The Financial Reporting Council launched a consultation in December 2017 on a comprehensive shake-up of the UK Corporate Governance Code.

Our detailed Insight summarising the proposed changes in the new Code is here. From a remuneration perspective, the proposed changes largely reflect the recommendations set out in the government’s response to last year’s Green Paper and include the following:

  • Extension of LTIP vesting periods: A new Provision has been included extending the vesting and holding period for shares granted or other forms of long-term incentives, in normal periods, from at least three years to at least five years.
  • Mandatory formula override: A new Provision has been included requiring that remuneration schemes and policies should provide boards with discretion to override formulaic outcomes.
  • Expanded role of remuneration committee in workforce pay: The revised Code includes a Provision that remuneration committees should take responsibility for oversight of company remuneration and workforce policies and practices. Remuneration committees should demonstrate how company policies and practices incorporate Code recommendations, including a requirement for companies to explain what workforce engagement has taken place, and how executive remuneration aligns with wider company pay policy.

Other proposed changes relevant to executive pay include the following:

  • Workforce representation: A specific mechanism to enhance the voice of the workforce – a key recommendation of the response to the Green Paper – was for companies to adopt, on a comply or explain basis, an employee consultation mechanism. All three government proposals have been reflected in the revised Code, to give companies the flexibility to choose the mechanism most suitable for them. These are:
    • a director appointed from the workforce;
    • a formal workforce advisory panel; or
    • a designated non-executive director.

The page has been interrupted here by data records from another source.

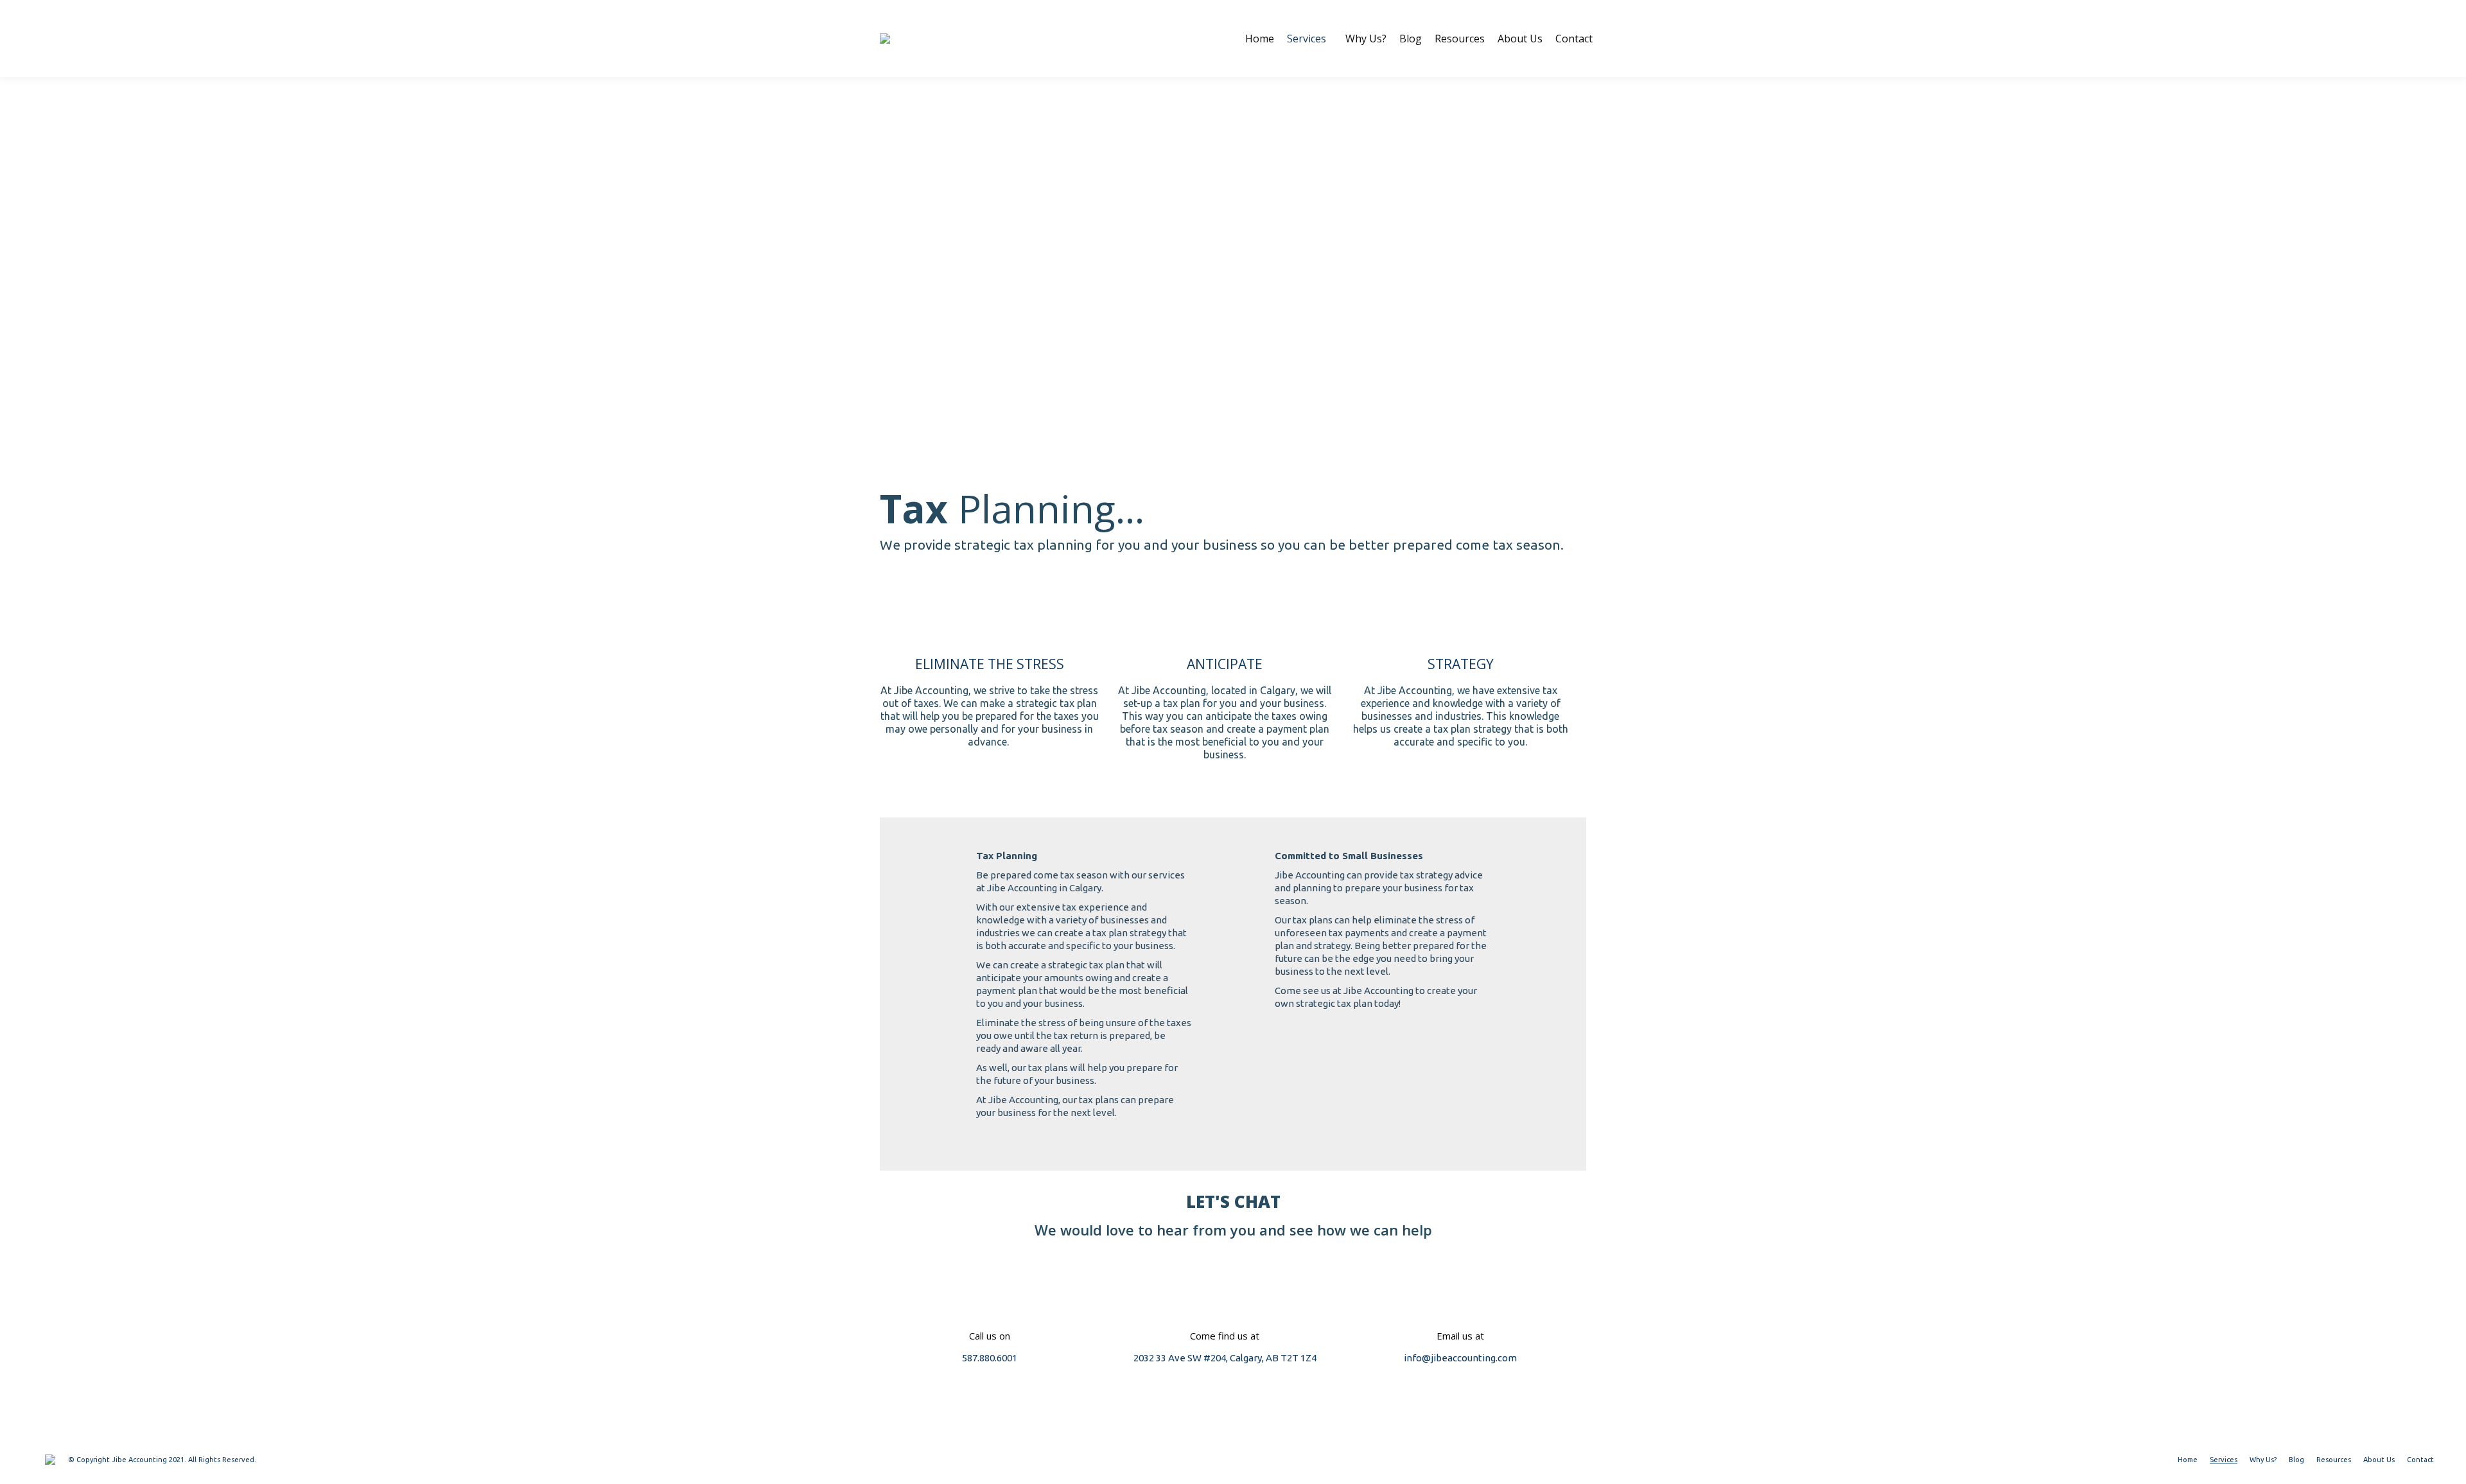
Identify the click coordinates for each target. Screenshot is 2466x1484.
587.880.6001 (989, 1357)
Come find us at (1224, 1335)
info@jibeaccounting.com (1460, 1357)
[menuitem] (1260, 38)
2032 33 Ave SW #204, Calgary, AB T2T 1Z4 (1224, 1357)
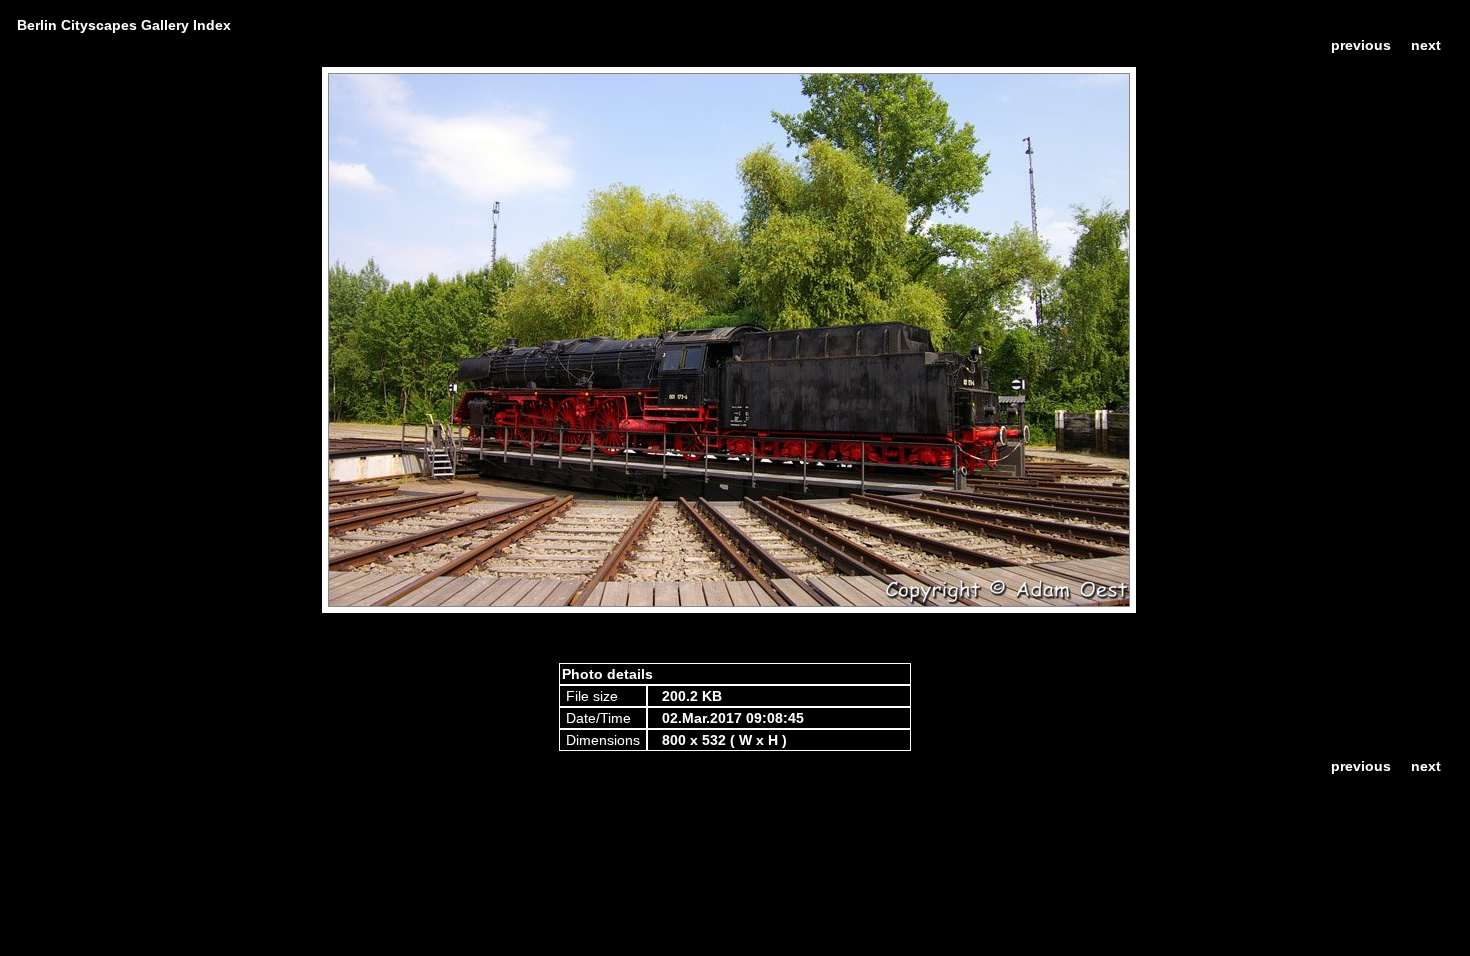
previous (1361, 45)
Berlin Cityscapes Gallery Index (124, 25)
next (1426, 45)
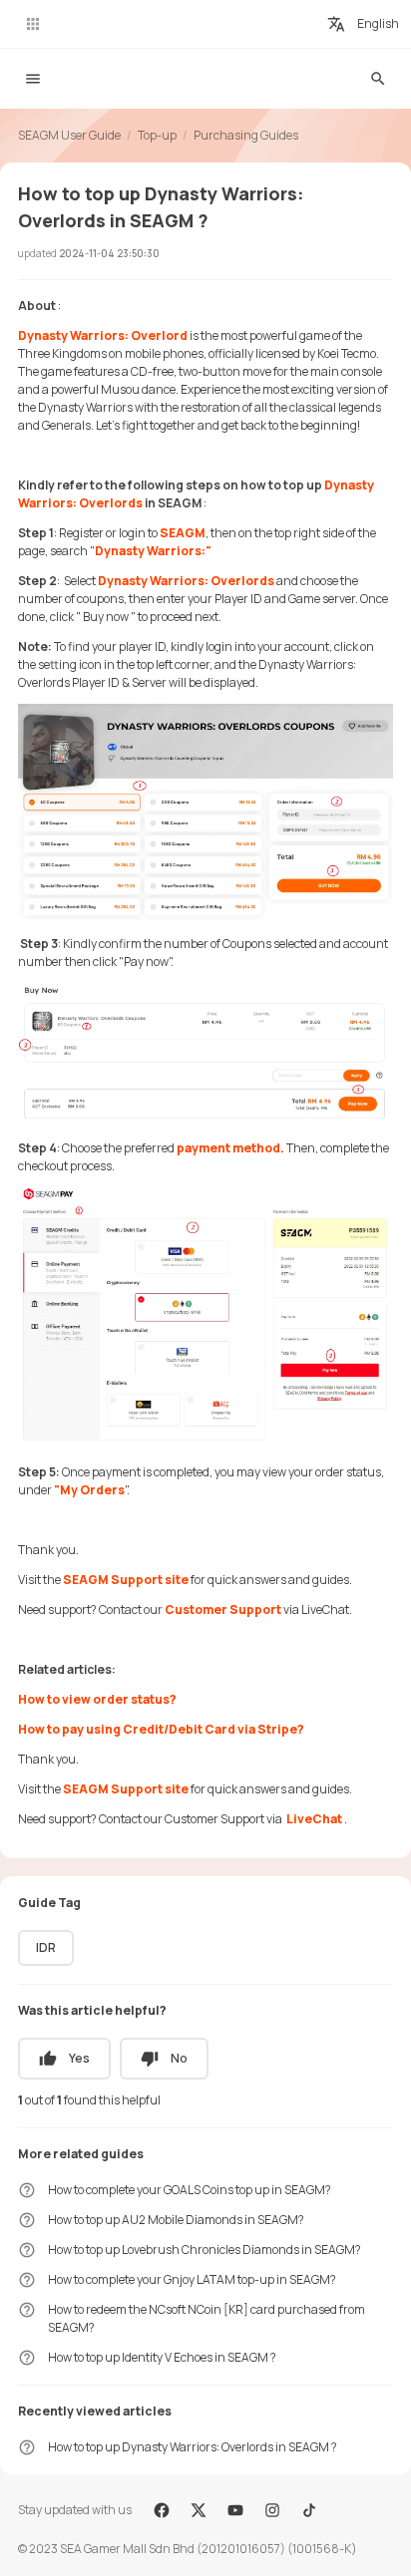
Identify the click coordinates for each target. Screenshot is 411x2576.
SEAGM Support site (126, 1579)
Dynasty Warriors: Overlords (186, 580)
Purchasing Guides (246, 135)
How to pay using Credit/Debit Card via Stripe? (161, 1729)
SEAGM (183, 532)
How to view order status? (97, 1699)
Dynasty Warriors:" (153, 550)
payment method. (230, 1147)
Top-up (157, 135)
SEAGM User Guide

The FRC’s use of the term “workforce” (rather than “employees” as used in the Green Paper) is intended to capture developments in the gig economy, and includes contractors and agency workers.

  • Addressing adverse shareholder votes: New Provisions require that where more than 20% of votes have been cast against a resolution:
    • the company should explain, when announcing voting results, the actions it intends to take to consult shareholders in order to understand the reasons behind the result;
    • the company should publish an update no later than six months after the vote; and
    • a final summary should be provided in the annual report, or in the explanatory notes to resolutions at the next meeting, on the impact the feedback has had on the decisions of the board and any actions or resolutions now proposed as a result.

Whilst the Green Paper focused on shareholder votes against director remuneration resolutions, the Code proposals (and the related public register maintained by the Investment Association – see further below) relate to votes against any resolution proposed at a general meeting.

Following the consultation, which closes on 28 February 2018, the FRC intends to publish a new Code in mid-2018, with the revised code applying to financial years commencing on or after 1 January 2019.